=== Section Start ===

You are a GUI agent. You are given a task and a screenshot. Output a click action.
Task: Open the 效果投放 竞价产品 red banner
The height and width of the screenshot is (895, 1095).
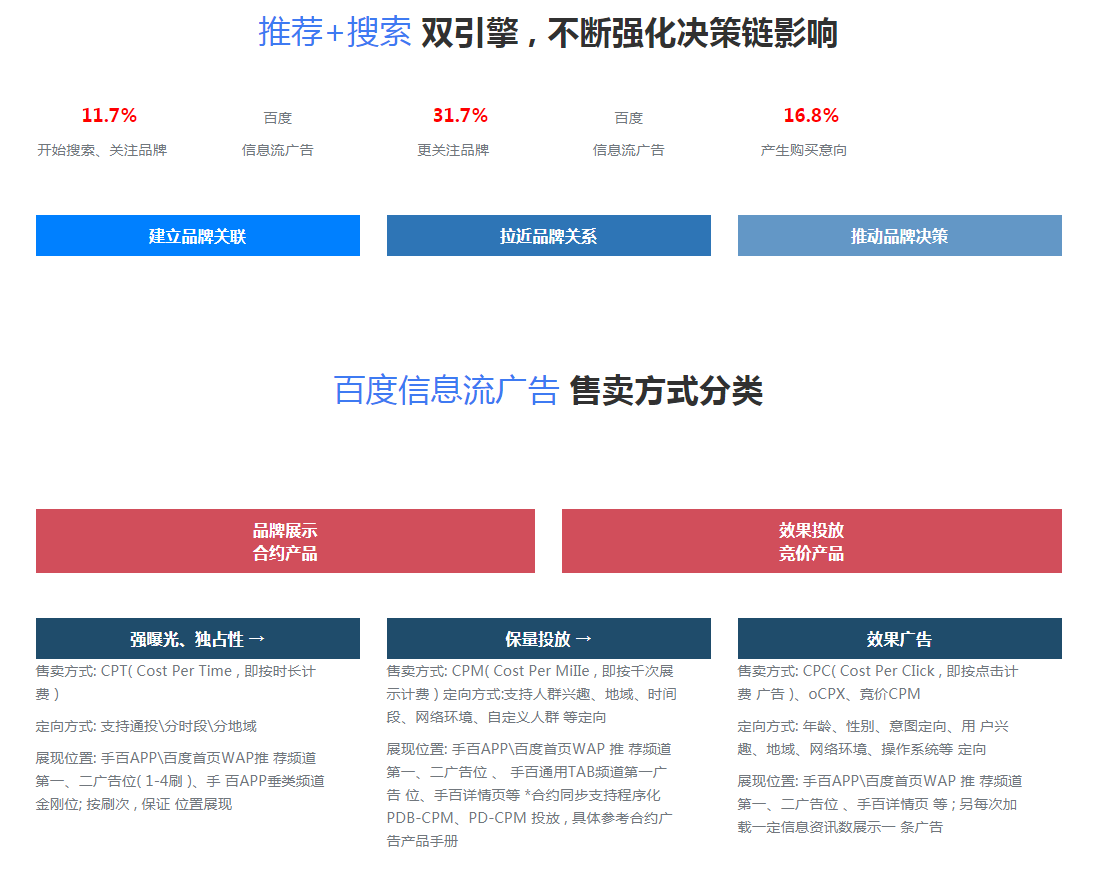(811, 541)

=== Section End ===
=== Section Start ===

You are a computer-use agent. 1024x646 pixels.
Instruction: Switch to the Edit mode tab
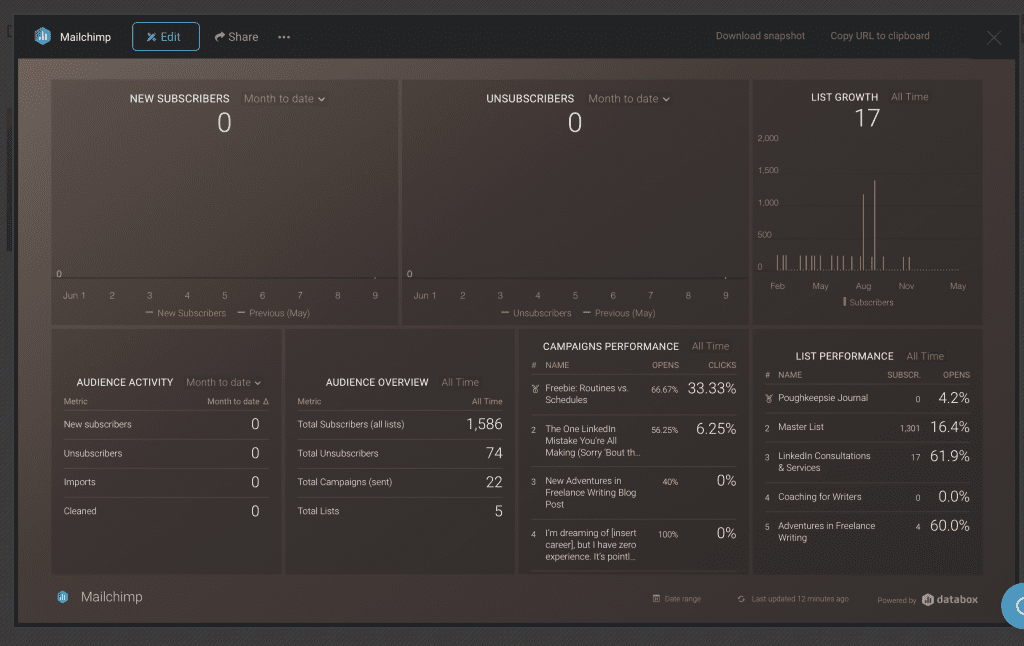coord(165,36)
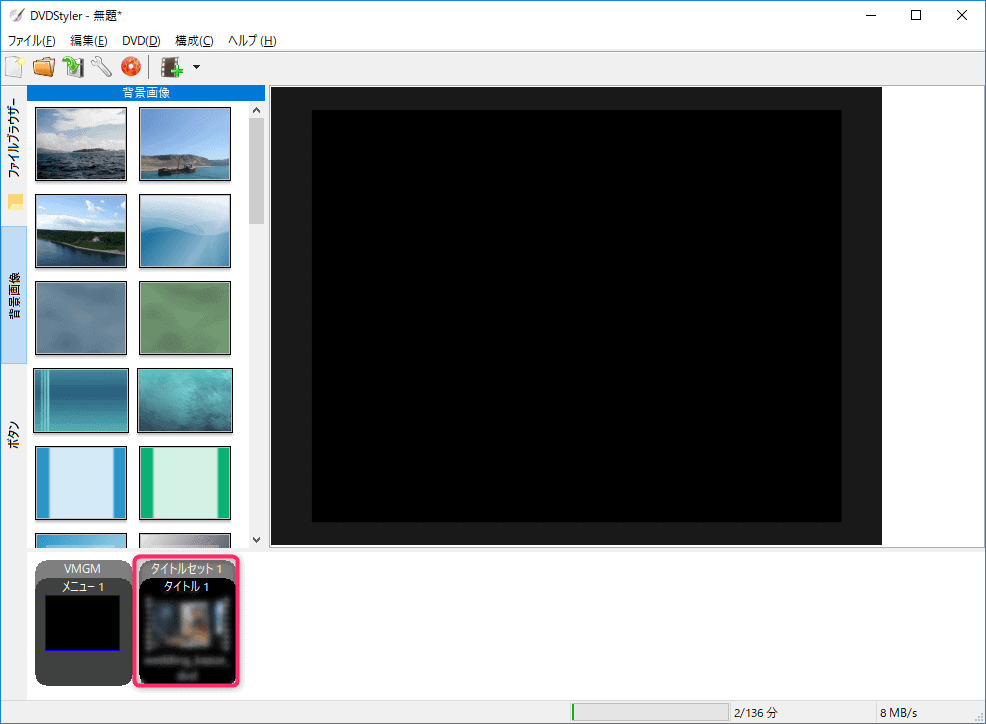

=== Section End ===
=== Section Start ===

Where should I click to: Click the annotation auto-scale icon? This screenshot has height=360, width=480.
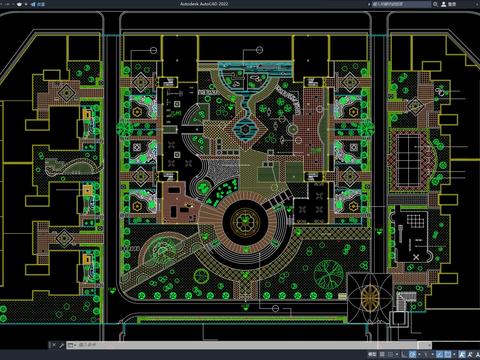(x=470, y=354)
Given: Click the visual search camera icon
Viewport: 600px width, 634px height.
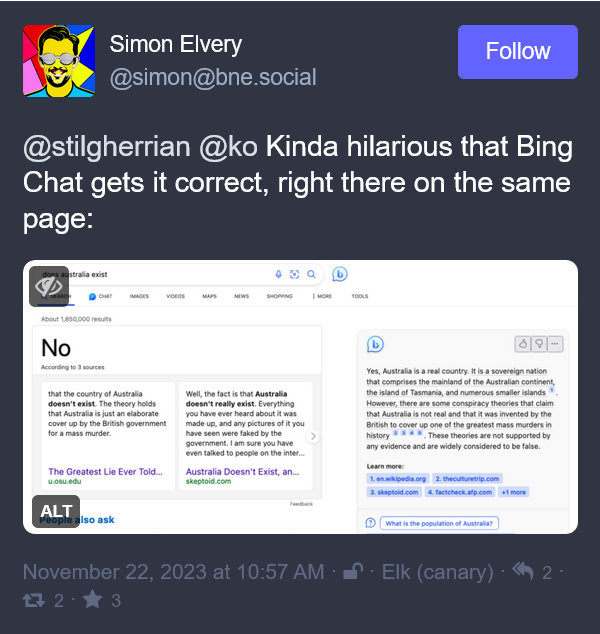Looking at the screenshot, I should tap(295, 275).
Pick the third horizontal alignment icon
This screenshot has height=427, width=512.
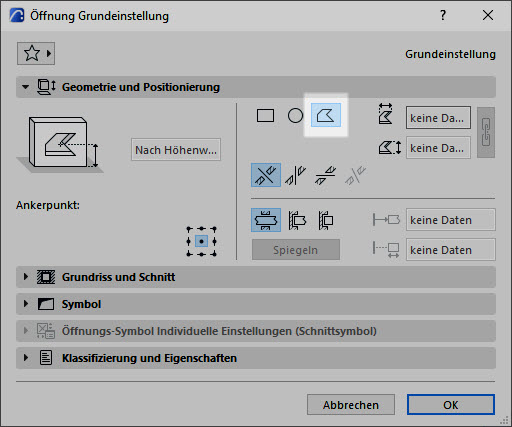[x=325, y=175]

=== Section End ===

TASK BRIEF
Above are the entries; copy every line among them that contains the word "agent".

SOLUTION TO THE EXERCISE
You are a GUI agent. You are given a task and a screenshot. Output a click action.
You are a computer-use agent. 1024x646 pixels.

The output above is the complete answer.